Mereka menoleh ke arah layang-layang dia atas pohon tinggi, lalu kembali pada Rajendra. Semua mendengus, bahkan ada yang menertawakan Rajendra,
"Mana mungkin, pohon itu sangat tinggi. Jika kau berusaha memanjatnya dan nanti terjatuh, kau bisa terluka bahkan mati. Apa kau sudah gila?"
"Aku tidak gila, kau hanya butuh keahlian," Rajendra tersenyum penuh arti.
Sementara yang lain saling menatap bingung, hanya satu dari mereka yang tak menunjukkan ekspresi apapun. Seolah dia memang menantikan hal ini terjadi.
"Baiklah, tunjukkan pada kami," tantang anak berwajah datar itu.
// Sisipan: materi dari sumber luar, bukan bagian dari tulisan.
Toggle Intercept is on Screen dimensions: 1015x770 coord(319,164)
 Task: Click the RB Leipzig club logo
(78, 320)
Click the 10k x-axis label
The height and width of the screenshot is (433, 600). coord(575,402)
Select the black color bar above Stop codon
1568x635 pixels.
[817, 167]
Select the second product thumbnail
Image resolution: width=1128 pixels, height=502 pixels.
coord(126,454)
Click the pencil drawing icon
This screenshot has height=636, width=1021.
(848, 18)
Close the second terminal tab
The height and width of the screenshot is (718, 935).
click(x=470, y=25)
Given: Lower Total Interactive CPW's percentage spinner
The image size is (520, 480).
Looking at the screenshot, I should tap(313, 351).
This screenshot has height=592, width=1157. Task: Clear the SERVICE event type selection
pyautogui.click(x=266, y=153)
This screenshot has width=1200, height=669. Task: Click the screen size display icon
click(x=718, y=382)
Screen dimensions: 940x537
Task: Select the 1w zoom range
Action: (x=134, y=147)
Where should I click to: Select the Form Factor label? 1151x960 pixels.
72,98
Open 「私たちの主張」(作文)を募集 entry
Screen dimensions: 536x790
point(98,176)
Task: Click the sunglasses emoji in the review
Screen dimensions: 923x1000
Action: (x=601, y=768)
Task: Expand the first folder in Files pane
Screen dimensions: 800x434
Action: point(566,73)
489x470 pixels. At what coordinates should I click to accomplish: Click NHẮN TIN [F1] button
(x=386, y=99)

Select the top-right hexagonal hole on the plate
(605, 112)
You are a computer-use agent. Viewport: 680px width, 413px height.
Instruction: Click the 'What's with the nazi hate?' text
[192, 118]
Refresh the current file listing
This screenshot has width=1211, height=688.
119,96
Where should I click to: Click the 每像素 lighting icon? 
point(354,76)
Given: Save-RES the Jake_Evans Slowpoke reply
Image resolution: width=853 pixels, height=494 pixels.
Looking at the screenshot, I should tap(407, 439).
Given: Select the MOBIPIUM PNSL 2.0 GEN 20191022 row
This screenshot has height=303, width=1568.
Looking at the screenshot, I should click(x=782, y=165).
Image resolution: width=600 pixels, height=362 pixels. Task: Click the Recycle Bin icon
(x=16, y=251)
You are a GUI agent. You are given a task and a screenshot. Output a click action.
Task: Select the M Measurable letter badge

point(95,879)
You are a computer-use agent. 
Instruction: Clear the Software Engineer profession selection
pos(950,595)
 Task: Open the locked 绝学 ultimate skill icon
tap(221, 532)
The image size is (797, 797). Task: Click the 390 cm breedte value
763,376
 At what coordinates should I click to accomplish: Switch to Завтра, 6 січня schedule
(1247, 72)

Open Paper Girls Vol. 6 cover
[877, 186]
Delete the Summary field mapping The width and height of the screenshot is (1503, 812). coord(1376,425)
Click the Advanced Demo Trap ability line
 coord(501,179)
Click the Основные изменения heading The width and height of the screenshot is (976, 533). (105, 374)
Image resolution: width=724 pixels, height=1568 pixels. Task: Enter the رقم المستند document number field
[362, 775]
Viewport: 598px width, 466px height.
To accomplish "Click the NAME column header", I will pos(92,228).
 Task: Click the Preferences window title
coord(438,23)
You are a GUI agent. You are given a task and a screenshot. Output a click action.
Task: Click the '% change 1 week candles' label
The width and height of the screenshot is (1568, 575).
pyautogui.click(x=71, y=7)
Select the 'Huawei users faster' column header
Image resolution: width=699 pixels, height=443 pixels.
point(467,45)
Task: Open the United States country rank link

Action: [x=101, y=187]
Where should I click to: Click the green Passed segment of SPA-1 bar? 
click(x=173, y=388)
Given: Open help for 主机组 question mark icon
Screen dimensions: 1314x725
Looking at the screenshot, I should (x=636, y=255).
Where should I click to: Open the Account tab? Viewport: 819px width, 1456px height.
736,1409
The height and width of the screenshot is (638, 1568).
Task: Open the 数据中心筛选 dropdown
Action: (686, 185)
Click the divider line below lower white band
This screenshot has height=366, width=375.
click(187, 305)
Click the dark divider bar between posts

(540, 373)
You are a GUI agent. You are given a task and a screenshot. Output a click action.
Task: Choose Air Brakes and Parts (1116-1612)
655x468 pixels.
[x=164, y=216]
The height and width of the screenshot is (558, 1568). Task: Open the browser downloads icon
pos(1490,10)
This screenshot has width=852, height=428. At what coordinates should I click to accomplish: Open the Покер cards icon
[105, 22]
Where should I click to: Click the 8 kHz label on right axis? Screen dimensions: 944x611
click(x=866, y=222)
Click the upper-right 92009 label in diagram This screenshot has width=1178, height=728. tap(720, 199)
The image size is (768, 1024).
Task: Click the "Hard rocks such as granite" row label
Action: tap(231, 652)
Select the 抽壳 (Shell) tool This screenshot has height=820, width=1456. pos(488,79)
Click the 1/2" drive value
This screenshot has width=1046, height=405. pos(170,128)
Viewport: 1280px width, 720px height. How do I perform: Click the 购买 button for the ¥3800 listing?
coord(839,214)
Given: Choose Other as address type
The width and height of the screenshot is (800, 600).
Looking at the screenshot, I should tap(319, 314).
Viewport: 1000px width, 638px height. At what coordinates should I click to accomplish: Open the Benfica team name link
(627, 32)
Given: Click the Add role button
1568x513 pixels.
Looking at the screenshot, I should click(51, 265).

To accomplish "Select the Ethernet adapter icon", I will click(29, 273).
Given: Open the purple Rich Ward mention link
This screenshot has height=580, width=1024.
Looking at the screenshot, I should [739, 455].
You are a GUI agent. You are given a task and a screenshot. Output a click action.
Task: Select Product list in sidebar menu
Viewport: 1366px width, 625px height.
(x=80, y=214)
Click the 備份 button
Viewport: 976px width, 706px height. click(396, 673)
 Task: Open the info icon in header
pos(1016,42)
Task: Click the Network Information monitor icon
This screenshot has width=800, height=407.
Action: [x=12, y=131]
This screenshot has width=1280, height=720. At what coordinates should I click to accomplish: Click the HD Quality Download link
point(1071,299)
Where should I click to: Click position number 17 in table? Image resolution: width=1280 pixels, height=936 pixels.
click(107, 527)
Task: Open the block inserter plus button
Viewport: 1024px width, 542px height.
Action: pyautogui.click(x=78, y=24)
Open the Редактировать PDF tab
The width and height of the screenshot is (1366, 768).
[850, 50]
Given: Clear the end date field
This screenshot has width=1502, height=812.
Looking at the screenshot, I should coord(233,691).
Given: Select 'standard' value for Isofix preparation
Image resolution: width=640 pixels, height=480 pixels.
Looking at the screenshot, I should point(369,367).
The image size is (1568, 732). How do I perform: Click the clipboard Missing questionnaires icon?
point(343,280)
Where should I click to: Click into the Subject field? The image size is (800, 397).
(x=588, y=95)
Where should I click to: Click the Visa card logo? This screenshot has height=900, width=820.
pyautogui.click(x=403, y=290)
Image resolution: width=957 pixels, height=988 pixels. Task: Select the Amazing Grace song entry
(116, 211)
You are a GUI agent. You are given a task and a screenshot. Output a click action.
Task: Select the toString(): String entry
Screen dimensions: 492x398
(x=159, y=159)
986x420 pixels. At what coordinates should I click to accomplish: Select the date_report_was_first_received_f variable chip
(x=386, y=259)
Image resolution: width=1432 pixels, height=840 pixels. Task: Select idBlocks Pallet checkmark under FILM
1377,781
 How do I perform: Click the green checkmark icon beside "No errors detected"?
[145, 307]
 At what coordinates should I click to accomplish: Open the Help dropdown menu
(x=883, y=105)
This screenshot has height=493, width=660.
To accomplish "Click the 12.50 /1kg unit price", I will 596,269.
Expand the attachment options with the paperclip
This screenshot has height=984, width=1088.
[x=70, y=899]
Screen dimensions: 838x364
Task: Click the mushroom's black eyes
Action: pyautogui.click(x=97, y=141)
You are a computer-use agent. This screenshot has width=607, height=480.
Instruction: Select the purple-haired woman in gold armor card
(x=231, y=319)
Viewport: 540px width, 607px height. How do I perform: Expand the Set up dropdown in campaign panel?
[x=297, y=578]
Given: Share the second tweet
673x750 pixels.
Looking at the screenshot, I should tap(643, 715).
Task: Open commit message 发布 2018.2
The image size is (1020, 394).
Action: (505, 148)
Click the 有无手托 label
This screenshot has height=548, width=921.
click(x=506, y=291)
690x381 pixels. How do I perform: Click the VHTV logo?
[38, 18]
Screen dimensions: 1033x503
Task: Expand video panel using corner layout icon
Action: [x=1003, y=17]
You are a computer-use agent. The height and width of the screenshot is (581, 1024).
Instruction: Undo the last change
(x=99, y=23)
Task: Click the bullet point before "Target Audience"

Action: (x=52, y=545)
"Tapi dengan satu syarat," ucap Rajendra.
"Katakanlah,"
"Kalian tidak boleh mengatakan hal ini pada siapapun, bahkan kepada orang tua kalian sendiri," pinta Rajendra tegas.
"Baiklah" jawab anak berwajah datar. Dan yang lain ikut mengangguk setuju.
"Kalau begitu lihat baik-baik,"
Rajendra mulai mengulurkan tangannya kearah layang-layang itu. Dan seakan memiliki tali tak terlihat, layang-layang itu melayang mendekat ke arah tangan Rajendra yang terjulur. Dengan pelan, ia menangkapnya.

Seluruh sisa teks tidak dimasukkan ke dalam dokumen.